(Records drawn from a dataset)

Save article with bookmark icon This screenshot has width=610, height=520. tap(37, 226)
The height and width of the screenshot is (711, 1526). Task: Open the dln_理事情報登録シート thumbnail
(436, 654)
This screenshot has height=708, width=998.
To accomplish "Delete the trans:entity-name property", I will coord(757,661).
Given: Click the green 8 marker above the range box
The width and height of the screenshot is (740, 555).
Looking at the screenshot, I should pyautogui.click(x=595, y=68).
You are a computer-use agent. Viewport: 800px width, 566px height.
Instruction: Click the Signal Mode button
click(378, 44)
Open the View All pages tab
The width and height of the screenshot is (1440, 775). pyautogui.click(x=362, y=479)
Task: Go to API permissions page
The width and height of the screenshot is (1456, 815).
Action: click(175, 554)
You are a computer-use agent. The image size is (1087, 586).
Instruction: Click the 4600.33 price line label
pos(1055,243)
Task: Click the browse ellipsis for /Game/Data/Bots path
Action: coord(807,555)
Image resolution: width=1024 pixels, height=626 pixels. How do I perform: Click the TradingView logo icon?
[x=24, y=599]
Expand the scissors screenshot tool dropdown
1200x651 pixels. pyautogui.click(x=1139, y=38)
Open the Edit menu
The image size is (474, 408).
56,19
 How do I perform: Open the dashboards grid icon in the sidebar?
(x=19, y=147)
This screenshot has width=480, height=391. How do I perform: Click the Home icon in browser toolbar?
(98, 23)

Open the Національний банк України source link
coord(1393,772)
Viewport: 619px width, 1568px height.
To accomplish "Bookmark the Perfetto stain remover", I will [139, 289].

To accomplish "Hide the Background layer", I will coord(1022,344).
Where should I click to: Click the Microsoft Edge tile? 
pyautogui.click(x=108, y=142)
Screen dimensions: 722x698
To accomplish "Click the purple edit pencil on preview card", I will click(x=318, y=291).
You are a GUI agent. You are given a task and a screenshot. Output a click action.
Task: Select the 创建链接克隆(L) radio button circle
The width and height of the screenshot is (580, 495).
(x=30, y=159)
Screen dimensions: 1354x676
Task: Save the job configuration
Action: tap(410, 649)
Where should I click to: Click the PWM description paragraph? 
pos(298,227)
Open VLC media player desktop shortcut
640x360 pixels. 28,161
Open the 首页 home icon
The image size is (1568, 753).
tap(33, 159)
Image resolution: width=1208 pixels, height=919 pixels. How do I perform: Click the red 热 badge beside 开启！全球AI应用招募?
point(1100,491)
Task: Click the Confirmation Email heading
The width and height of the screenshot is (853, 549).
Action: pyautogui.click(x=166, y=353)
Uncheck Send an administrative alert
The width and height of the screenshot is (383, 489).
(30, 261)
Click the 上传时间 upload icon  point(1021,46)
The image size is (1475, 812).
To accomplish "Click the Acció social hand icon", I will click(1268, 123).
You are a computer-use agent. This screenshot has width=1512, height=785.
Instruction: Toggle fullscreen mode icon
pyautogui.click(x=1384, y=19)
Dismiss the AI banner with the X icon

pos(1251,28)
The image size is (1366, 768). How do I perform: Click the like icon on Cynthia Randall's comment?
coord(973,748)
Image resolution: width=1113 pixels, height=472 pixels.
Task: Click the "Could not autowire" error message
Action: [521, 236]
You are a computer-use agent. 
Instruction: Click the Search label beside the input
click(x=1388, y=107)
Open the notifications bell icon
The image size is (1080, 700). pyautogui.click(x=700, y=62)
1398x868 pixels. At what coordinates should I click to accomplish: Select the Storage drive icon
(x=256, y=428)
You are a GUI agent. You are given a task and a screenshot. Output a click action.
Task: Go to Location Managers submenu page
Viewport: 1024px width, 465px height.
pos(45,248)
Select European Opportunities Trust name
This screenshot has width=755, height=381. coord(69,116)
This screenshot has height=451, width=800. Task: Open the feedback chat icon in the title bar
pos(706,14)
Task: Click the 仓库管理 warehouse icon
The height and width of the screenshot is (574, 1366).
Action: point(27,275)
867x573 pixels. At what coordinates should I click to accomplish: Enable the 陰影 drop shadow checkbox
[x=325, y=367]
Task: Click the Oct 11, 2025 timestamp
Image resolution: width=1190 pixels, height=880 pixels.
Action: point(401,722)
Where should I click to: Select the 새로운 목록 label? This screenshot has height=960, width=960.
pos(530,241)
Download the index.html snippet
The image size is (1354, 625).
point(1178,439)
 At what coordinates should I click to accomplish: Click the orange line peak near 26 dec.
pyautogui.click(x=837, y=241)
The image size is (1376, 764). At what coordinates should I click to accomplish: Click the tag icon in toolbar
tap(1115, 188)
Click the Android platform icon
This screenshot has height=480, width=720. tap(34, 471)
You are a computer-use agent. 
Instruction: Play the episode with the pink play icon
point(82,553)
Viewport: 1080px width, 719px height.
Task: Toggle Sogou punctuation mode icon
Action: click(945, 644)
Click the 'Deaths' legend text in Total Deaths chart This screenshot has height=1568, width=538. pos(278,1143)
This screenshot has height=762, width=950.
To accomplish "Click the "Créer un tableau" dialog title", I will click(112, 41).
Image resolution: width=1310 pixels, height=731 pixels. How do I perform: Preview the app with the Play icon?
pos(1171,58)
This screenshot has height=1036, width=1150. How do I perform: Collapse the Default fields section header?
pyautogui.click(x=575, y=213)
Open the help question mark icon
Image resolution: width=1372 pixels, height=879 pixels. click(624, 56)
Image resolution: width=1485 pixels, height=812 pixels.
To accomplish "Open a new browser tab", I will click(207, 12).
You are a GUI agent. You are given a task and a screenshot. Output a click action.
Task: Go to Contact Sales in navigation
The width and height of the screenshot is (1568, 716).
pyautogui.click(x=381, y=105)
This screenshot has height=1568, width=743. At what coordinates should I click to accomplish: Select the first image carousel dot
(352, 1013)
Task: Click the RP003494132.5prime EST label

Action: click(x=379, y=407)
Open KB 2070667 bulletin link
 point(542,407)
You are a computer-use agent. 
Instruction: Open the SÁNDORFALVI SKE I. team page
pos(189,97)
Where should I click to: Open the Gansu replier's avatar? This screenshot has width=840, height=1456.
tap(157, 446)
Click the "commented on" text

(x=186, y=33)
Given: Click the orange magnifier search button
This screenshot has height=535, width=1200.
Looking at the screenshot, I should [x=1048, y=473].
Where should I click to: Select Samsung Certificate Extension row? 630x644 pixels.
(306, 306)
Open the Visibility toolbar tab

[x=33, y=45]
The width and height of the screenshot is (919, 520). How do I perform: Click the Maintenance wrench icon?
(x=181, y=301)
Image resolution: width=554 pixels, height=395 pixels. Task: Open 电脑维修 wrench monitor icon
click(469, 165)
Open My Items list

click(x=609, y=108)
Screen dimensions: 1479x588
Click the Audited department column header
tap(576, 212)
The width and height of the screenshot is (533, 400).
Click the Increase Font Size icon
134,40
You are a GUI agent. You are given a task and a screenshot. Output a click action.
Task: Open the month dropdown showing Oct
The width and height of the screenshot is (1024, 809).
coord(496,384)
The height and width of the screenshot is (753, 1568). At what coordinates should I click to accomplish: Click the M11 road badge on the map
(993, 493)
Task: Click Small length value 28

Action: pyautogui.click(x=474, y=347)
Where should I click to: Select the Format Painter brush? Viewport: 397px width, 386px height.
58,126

● Work item
Which lines run from the one containing "Task: Open the month dropdown showing Oct" to the final line of the entries? Return those lines exactly, and only those.

● Response to the task
Task: Open the month dropdown showing Oct
The width and height of the screenshot is (1024, 809).
coord(496,384)
The height and width of the screenshot is (753, 1568). At what coordinates should I click to accomplish: Click the M11 road badge on the map
(993, 493)
Task: Click Small length value 28

Action: pyautogui.click(x=474, y=347)
Where should I click to: Select the Format Painter brush? Viewport: 397px width, 386px height.
58,126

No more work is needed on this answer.